Congratulations on your baby
Please leave that vile cunt.
I stayed with my abuser, my DD is 3 now, I wish like anything I’d have left the day I had the positive test. Please, for yourself and your baby leave this man. Or you’ll become a shell of yourself.

shitt · 31/08/2023 01:21

He’s right, you do “reek of abuse” - with him being the perpetrator that is. What a pathetic thing to say to a partner who’s been through trauma. He’s 25 years older than you and I think that age gap can indicate men who want someone easy to control, or men who women their own age don’t want…
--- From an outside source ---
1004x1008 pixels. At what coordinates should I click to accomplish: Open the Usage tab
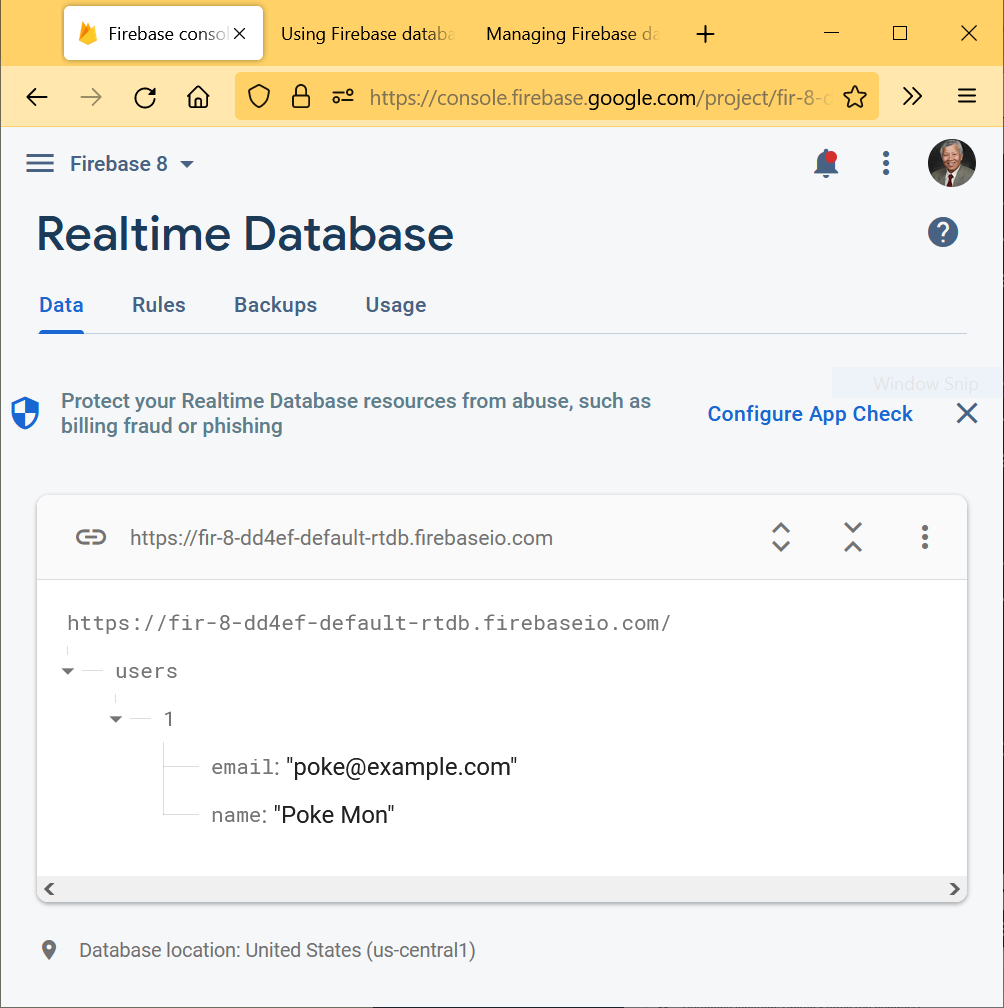[x=396, y=305]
Justrolledmyeyesoutloud · 31/08/2023 01:25

Ffs the more l read on here, the more l hate men.
What an absolute piece of shit he is op.

Notts90 · 31/08/2023 01:28

As a PP said, that's one of the most awful things I've read on MN.
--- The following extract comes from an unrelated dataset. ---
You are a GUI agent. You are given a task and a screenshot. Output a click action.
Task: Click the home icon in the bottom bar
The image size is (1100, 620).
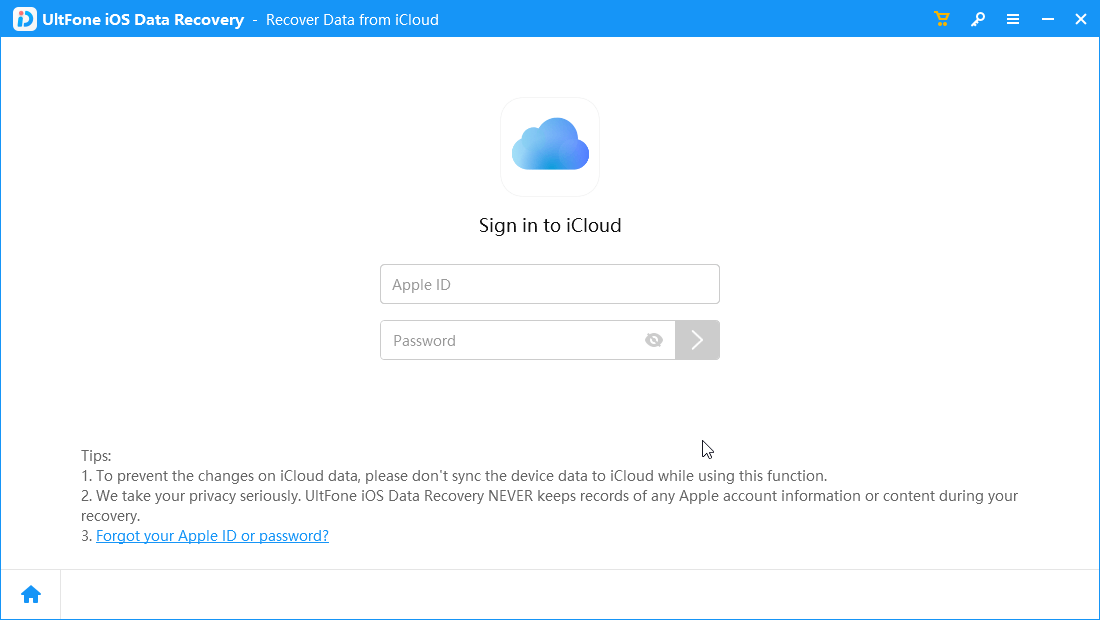click(30, 593)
Please get away from this disgusting excuse for a human.

Do you have a support network?

JustAnotherRandom · 31/08/2023 02:20

Congratulations on your baby OP.

You have had some good advice on here from people with experience. Logically, you know there is no return from someone who has used you being violated as a weapon with which to violate you again. It is beyond horrific. Would you ever ever ever do that to someone you hated, let alone a partner? He wants you to feel you've asked for or deserve that in some way. You absolutely have not and do not. He is a sick fuck who should be thanking his lucky stars for you and the baby, being your rock right now. I'm so sorry he isn't and he won't be. You deserve better.

I stayed too long with an emotionally abusive man and still don't really know why I didn't leave sooner. Have you ever heard someone say they wished they'd stayed longer with an abusive partner? Leave (and that may just be mentally whilst you get a plan sorted) before he takes anymore of 'you' away.

I've heard that many abusers step up the abuse after a baby. Your baby is a
huge reason to leave this man, not a reason to stay. The baby has your love and support - he doesn't need the hate his father brings into his environment. Allow yourself to grieve if you want for the life you hoped you'd have together, whilst you and your baby move onto a better life than you would have had if you'd stayed.

There is help there as PP's with more experience have said. Get as much as you can and use the strength and resilience that you know you have to get you and your baby out of the war zone. One day at a time. You've got this. Flowers

madeleine85 · 31/08/2023 02:22

Leave. It’s not going to get better. It likely will escalate. If you normalise this, your child will think it’s ok to treat people like that, or be treated like that. Also, you deserve so much better. Emotional abuse is horrific but you’re seeing it for what it is. That’s step 1. Please talk to someone and make a plan.